The Zurich group was most interested in nuclear and chromosomal structure—the area, says Staehelin, “where freeze fracture has been least successful.” But Daniel Branton seized on it for investigating membrane structure. His study materials were onion roots and yeast (the latter isolated “by centrifugation from the starch used as a binder” in Fleischmann's yeast cakes).
From this material, he concluded that membranes were bilayers, because his freeze fracture EM split membranes in half, thus revealing either of two internal membrane faces (Branton, 1966). He based this conclusion on three pieces of evidence. First, tangential fractures of variable width showed small portions that were clearly neither outer nor inner membrane surfaces, but something in between. More extensive faces of this kind, whether convex or concave, could not be etched, indicating that both faces were membranous. And neither face showed features characteristic of true membrane surfaces, such as bound ribosomes.
Branton's conclusion met with some resistance, which reflected the confused nature of the literature of the time. Stoeckenius and Engelman (1969) castigated the field for its profusion of models that “seem to be taken too literally” and “are seldom critically and impartially enough presented. Few authors seem to be aware of all of them.” They concluded that “none of the many experimental results and arguments advanced in support of a given structure is compelling.”
Membrane structure studies had gotten off to a roaring start with the findings of Gorter and Grendel (1925). As they stated in the first sentence of their crisp, five-page paper, “we propose to demonstrate in this paper that the chromocytes of different animals are covered by a layer of lipoids just two molecules thick.” After measuring lipid quantities, cell numbers, and cell surface areas, they did just that: the result was a near-perfect 2:1 correlation.

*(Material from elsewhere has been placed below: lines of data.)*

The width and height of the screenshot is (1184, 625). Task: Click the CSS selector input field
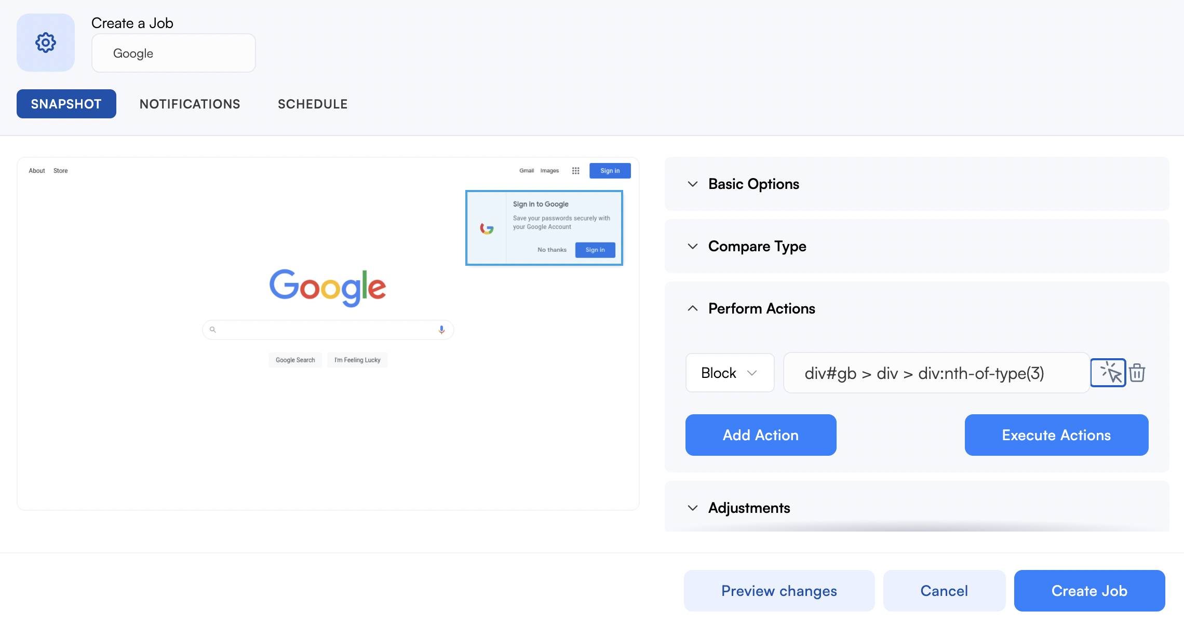(x=936, y=373)
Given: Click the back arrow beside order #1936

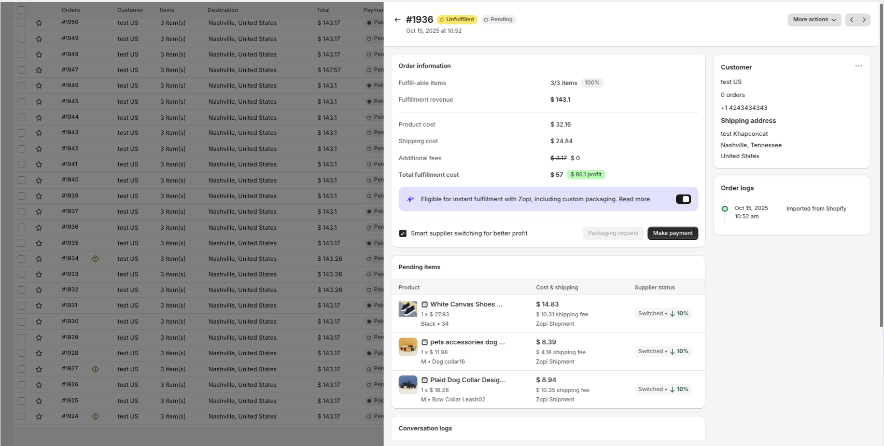Looking at the screenshot, I should point(397,20).
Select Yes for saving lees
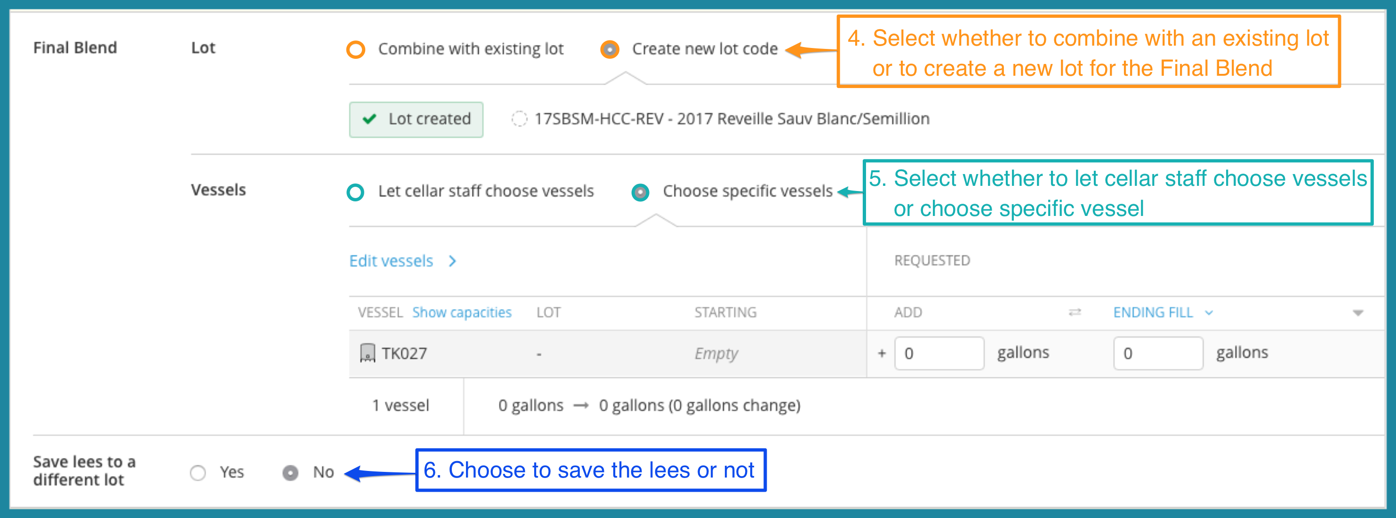The width and height of the screenshot is (1396, 518). (x=198, y=472)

Ten years later, Danielli extended this model to include protein layers on either side of the lipid bilayer, with the protein layers producing the observed low interfacial tension. Later studies showed that phospholipid head groups alone could produce the same effect. As Stoeckenius and Engelman (1969) stated: “Despite the tenuous evidence upon which the model was originally proposed, it was widely accepted.”
The earliest electron micrographs of membranes from Robertson (1957), who saw a pair of dense lines, could also be seen as support for the Danielli model, although the laws governing heavy metal deposition were recognized as being obscure.

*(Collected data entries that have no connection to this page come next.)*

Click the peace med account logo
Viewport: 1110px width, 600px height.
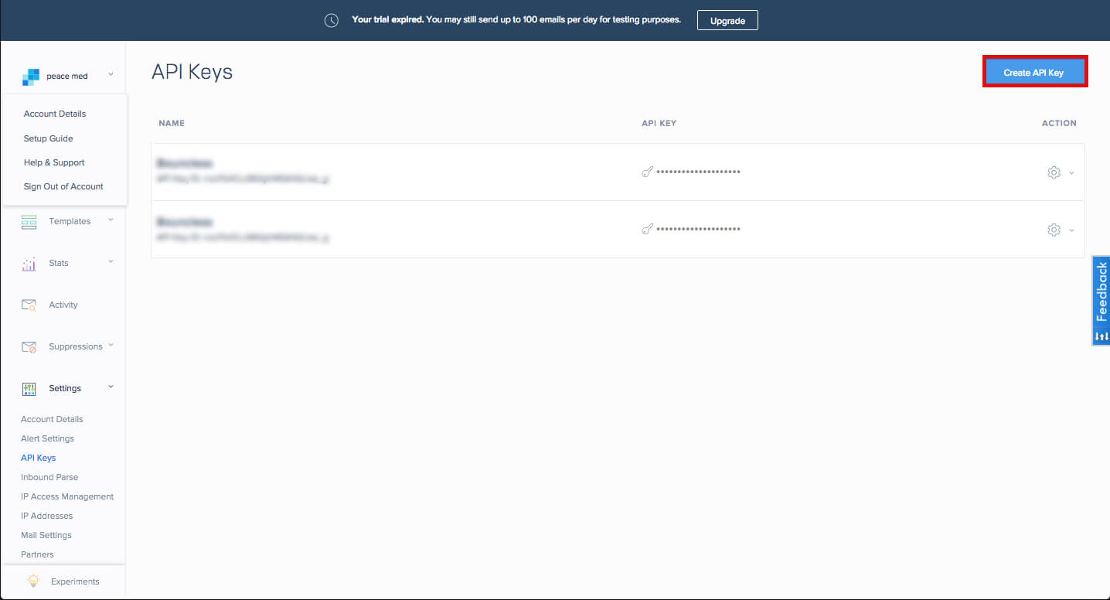pyautogui.click(x=29, y=76)

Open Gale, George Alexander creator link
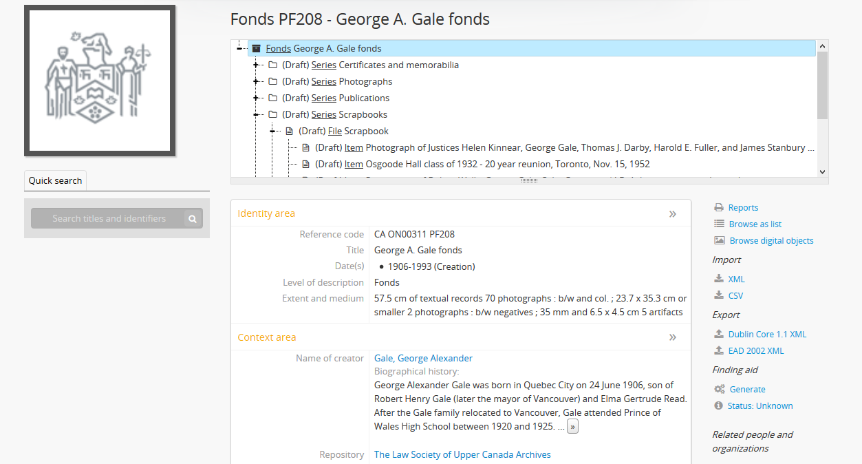(x=423, y=358)
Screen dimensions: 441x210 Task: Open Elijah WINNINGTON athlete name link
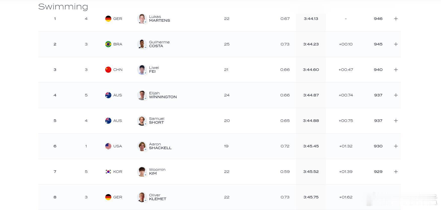click(163, 95)
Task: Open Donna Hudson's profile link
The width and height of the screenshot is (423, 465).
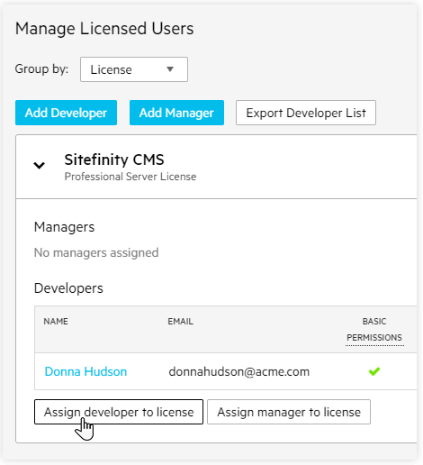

Meanwhile, other “subunit” theories had arisen, based on the concept that membranes could be built from lipoprotein subunits just as virus structures were built from protein subunits. Candidates for the subunits, other than a few proteins such as rhodopsin and mitochondrial ATPase, were hard to come by, and Branton's fracture images helped to reaffirm the idea of a continuous bilayer. Multiple papers from George Palade had also reported that different lipids and enzymes were both made (Dallner et al., 1966) and destroyed (Omura et al., 1967) at different rates, thus puncturing the idea of a “standard membrane” unit that was synthesized in one unified action.

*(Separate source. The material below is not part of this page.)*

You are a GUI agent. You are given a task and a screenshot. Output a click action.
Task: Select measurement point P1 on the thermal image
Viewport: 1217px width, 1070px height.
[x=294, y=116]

Branton answered critics of his earlier paper by labeling membrane surfaces with ferritin, and showing that ferritin was never observed on fracture faces (Pinto da Silva and Branton, 1970). But still there were those mystery bumps (though no holes) on the fracture faces. Branton himself was hesitant to claim that these might be proteins, and Stoeckenius and Engelman (1969) dismissed them as “possible artifacts”. These authors allowed that “at special sites the protein may reach deeply into the lipid phase or penetrate to the opposite surface,” but asserted that “protein is predominantly arranged on the surface of the lipid.” It was not until the masterful summary by Singer and Nicolson (1972) that Branton's bumps were recognized as proteins swimming in the lipid bilayer of the now familiar fluid mosaic model.